Manuscripta met Hannah van Wieringen

En als er iets is waar ik zo langzamerhand spuug- en spuugzat van ben, en godzijdank laten de bezoekers het merken door weg te blijven, is die continue poging om literatuur ‘leuk’ te maken door allerlei interviewtjes met toetertjes en belletjes. Nee, wij vinden dat niet leuk. Wij vinden het leuk als een interviewer een boek heeft gelezen en daar enkele inhoudelijke vragen over weet te stellen. Nee, wij vinden het niet leuk als door de zoveelste incrowdpresentator een incrowdvraag wordt gesteld voor een incrowdpubliek. Nee, ik wil niet een schrijfster horen kirren dat ze het ‘een feest’ vindt om te mogen schrijven. Nee, ik wil geen Nicolaas Klei aan tafel met zijn wijntjes omdat zijn uitgever genoeg geld heeft betaald om hem ergens tussen te proppen. Sodemieter eens op. Ik wil informatie, ik wil een gesprek van enige niveau en van enige lengte. Een kwartier babbelen is iets anders. Zelfs de aimabele Hans Smit, een geroutineerd interviewer, moest na een gesprek van een kwartier met Marcel Möring (‘Wij geven allemaal narratieven door’), toegeven dat hij geen vraag meer had en begon toen aan een rondje vragen uit de zaal. Hij moest wat tijd vullen omdat Margriet van der Linden zich ziek had afgemeld. Het gesprek met Oek de Jong verliep beter omdat die uit zichzelf wist wat hij wilde vertellen over de schrijvers die hij bewonderde. Ook de gesprekken met Ronald Giphart en Erik Jan Harmens verliepen goed, alhoewel bij de laatste mensen teleurgesteld de zaal uitliepen omdat Ilja Leonard Pfeijffer er niet was terwijl hij wel aangekondigd stond. Pfeijffer moest hard doorwerken in Genua om deadlines te halen.

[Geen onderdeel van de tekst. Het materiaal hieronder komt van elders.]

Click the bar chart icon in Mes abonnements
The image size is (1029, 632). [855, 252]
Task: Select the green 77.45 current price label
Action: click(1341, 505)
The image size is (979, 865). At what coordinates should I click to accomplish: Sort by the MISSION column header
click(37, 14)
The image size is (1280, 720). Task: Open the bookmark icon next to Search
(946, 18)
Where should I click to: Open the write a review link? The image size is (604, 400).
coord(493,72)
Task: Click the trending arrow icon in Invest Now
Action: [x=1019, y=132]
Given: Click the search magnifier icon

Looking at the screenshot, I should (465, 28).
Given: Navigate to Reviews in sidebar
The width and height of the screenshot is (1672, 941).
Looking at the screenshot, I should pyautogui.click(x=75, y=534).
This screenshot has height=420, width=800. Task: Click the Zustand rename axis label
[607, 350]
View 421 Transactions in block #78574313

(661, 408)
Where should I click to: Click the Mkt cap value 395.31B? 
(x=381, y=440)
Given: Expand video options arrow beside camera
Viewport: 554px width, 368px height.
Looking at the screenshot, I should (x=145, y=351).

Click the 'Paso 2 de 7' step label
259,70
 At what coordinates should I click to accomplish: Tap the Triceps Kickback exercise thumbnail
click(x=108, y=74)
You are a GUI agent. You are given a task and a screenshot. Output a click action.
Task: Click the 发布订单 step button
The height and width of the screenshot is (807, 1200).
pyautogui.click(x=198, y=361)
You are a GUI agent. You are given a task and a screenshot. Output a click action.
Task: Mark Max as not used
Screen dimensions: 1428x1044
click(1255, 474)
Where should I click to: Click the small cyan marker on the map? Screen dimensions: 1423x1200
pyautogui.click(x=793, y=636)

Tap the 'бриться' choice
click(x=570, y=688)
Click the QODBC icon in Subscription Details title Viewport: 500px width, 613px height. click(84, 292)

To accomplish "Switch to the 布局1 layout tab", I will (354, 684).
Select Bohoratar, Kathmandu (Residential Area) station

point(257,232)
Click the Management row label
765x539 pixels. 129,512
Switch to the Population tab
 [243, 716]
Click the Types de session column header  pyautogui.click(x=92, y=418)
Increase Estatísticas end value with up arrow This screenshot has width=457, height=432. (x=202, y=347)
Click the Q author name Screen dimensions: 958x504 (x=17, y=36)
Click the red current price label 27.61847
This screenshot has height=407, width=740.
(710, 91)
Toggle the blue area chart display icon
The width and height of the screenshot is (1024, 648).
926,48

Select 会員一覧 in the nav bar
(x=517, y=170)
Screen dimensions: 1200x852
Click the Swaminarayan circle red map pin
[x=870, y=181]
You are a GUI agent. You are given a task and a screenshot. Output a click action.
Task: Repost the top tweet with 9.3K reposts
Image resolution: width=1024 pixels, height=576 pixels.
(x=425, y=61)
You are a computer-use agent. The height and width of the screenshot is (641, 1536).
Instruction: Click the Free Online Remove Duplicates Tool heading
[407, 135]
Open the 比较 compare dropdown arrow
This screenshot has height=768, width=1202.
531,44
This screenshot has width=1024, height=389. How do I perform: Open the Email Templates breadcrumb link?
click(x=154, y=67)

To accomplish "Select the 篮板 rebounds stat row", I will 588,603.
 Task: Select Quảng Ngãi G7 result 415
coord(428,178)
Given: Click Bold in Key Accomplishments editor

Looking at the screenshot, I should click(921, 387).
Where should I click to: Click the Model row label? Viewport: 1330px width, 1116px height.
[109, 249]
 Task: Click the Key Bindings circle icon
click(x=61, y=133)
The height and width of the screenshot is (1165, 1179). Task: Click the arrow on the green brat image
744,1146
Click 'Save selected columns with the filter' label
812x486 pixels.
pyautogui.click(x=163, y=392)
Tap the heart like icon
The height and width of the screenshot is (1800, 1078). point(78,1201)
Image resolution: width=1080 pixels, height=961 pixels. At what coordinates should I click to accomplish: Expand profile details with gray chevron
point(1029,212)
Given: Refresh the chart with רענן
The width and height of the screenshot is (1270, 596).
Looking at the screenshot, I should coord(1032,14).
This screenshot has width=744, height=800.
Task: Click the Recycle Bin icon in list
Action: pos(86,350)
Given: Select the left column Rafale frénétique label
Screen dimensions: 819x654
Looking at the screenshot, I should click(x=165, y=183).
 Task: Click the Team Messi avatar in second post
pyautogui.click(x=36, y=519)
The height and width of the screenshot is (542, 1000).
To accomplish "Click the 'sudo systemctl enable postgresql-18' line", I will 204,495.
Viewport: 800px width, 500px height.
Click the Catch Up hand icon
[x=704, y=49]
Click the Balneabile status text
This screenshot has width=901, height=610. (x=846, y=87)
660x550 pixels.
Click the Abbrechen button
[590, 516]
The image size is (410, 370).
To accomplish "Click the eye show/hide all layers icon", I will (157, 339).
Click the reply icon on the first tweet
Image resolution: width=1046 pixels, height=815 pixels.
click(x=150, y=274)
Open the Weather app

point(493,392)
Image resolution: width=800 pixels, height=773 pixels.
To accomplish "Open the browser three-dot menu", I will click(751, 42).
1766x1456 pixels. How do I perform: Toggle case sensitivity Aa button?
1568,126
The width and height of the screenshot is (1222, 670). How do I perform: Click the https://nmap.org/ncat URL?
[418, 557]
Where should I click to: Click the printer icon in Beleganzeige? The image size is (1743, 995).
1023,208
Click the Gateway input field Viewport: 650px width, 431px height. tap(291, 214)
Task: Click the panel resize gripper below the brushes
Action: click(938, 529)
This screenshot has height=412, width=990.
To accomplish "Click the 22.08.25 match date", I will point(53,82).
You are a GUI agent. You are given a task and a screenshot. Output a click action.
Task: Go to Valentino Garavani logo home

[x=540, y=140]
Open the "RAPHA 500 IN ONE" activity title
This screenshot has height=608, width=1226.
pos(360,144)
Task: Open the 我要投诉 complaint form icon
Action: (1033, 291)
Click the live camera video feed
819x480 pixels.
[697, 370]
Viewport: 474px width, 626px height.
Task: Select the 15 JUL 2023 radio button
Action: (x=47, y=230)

Manuscripta Marcel Möring en Hans Smit

Manuscripta Oek de Jong en Hans Smit

Manuscripta Erik Jan Harmens en Hans Smit

Manuscripta Ronald Giphart en Hans Smit

Misschien kwam de meest sympathieke bijdrage wel van uitgeverij Jurgen Maas die, hoe symbolisch, buiten in de tuin stond met zijn grote Berbertent. We konden daar de lekkerste Marokkaanse thee drinken. Heel anders dan wat je doorgaans kreeg en dat bleek ook wel toen we op kussentjes zaten en pure whiskey naar binnen goten, terwijl Said El Haji bevlogen vertelde over Hongerjaren van Mohamed Choukri. Een half uur met passie praten over een boek: El Haji was na een half uur met voorlezen en persoonlijke verhalen nog lang niet klaar, maar we hadden daar buiten in die tent meer literatuur meegekregen dan de rest van de dag binnen tussen de marketingpraatjes en het gladde mediageleuter.

Manuscripta Said El Hadji in de Berbertent

Ik hoorde gisteren schrijvers, journalisten, uitgevers en bezoekers meewarig praten over de aftakeling van Manuscripta. Ze willen allemaal niet met hun naam op Tzum, maar de conclusie was bij iedereen hetzelfde: we hebben gisteren de zwanenzang meegemaakt van Manuscripta. Ik geloof echt dat de oplossing radicaal elders ligt dan waar de CPNB het zoekt. Minder lolligheid, meer diepgang.